You are hereCNN: Generations pay off debts through slavery

CNN: Generations pay off debts through slavery


March 8, 2011- An army of workers, their faces encrusted with dust, toils beside a story-high pile of unfired bricks. They are helping build a new India that appears to be leaving them behind.

From sunup to sundown they spend their time pouring wet mud into molds, lugging them to the kiln, firing them and then pulling them out. For their backbreaking work, they do not receive wages.

They are working to pay off a debt.

In India they are known as bonded laborers, bound to those who gave them or their forefathers an advance or a loan. Human rights advocates call them modern day slaves.
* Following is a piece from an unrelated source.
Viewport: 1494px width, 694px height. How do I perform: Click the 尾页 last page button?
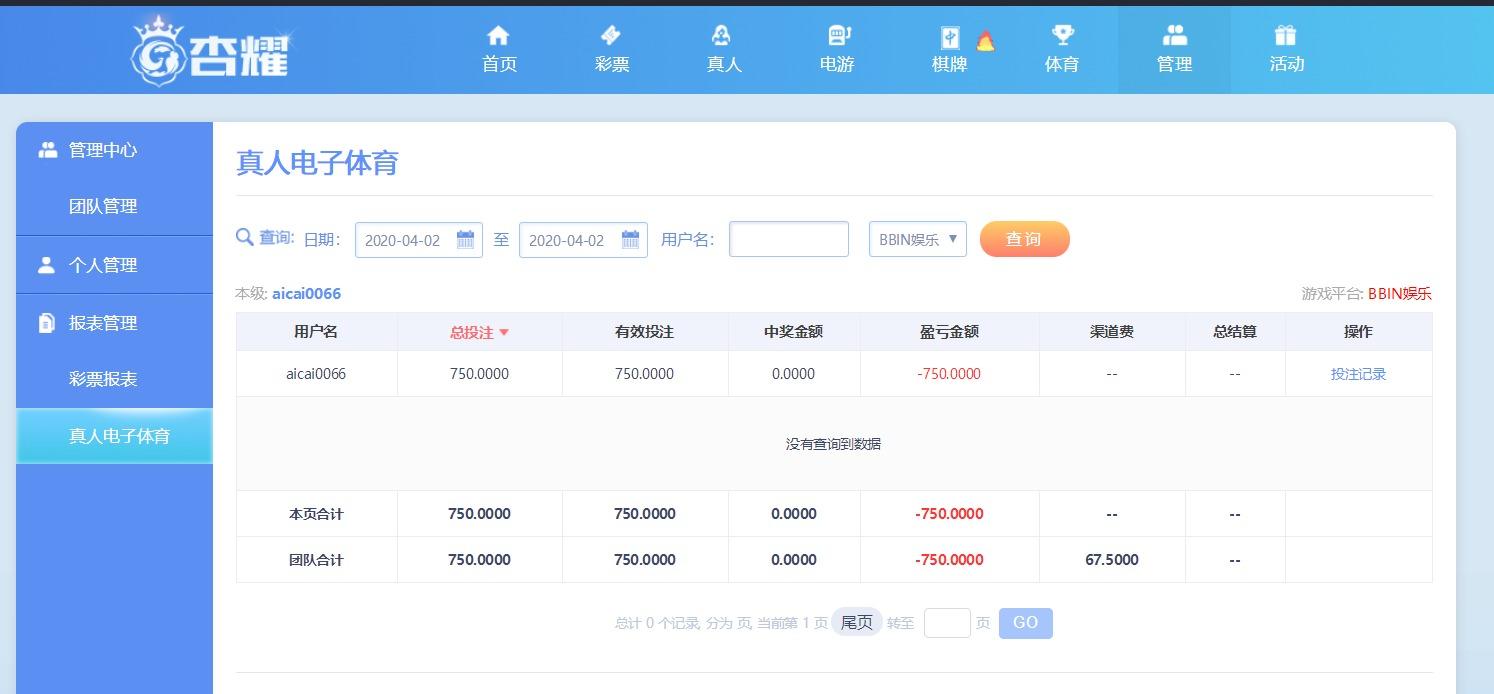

"I cannot leave here unless I pay my debt," said Durgawati, a mother of three.


A contractor had approached Durgawati and her husband, offering them work in a far-off village. He had said there were plenty of opportunities and offered to pay an advance to prove it. Desperate to make a living and with no work in sight where they lived, they leapt at the chance and took the 1000-rupee ($22) advance, she said.

The contractor found them work, but now, the family said they were trapped.
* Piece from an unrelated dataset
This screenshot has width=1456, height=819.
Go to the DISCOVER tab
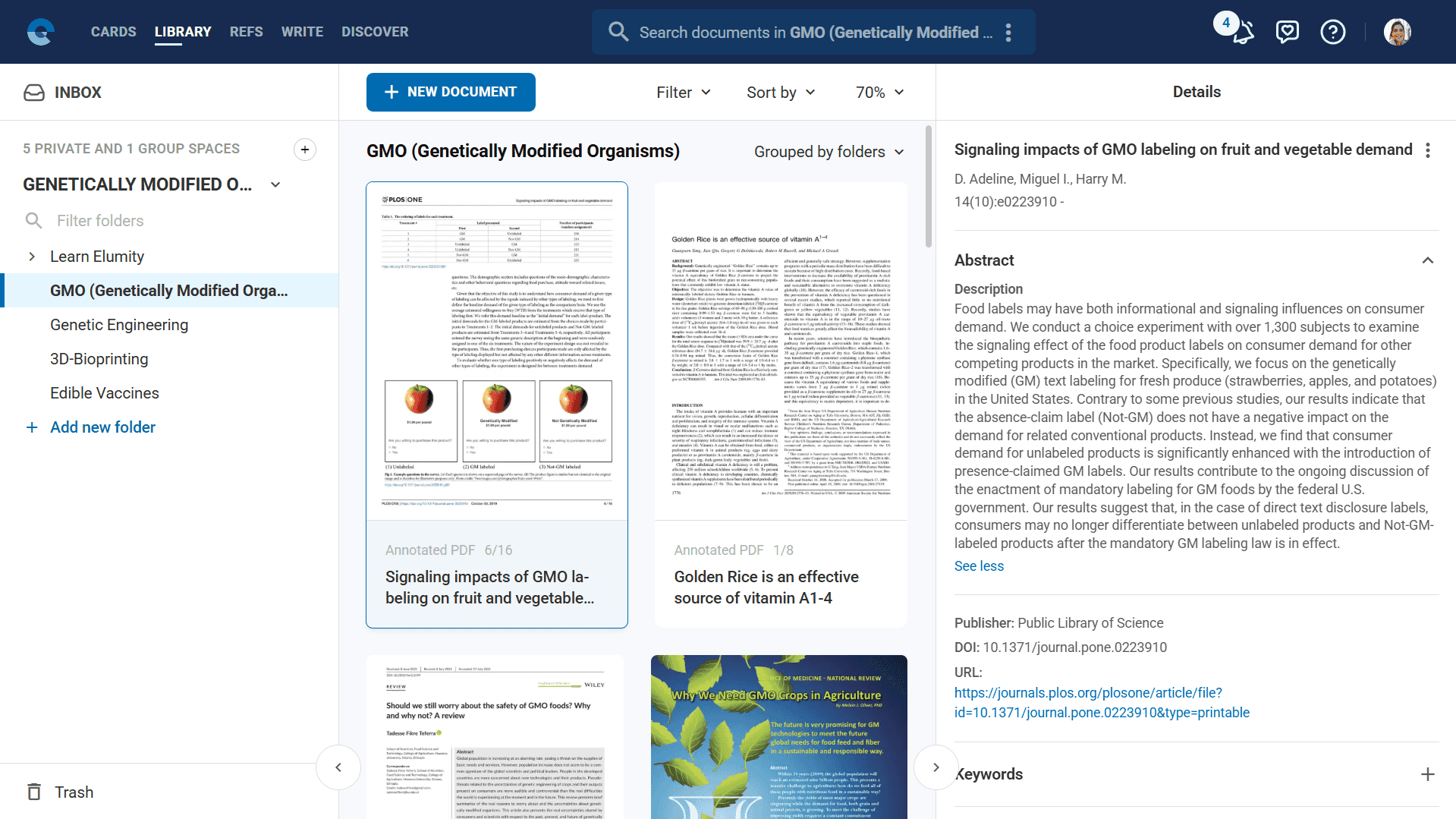coord(375,32)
"I have to make a thousand bricks per day," Durgawati said. "It's the most difficult thing. We are given big pieces of soil, then we have to break it. Then we make it into a dough. Then we knead the soil."
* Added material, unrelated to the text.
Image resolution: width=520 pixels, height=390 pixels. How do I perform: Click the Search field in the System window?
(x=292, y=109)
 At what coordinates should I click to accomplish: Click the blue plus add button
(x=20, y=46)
She and her husband aren't the only ones in the family working. Their eldest daughter is nearly as fast as the adults at molding the earth into bricks. She is just five years old.

The family said they have not received wages since arriving three months ago. None of them has any idea how much they are owed. They said they have never been shown a balance sheet and couldn't read it anyway. They are illiterate and desperate to make a living.

They do get a small food allowance but say it barely feeds them. Still, the family wouldn't dare leave the worksite that doubles as their living quarters.

"They will beat me if I try to leave," Durgawati said.

Dozens of families are in the same predicament. They are all oblivious to the fact that bonded labor is illegal in India. The legislation has been in place for decades, but enforcement is lax.

"They have to work and repay the loan. They keep working," said Arun Singh, their supervisor. "We have an agreement."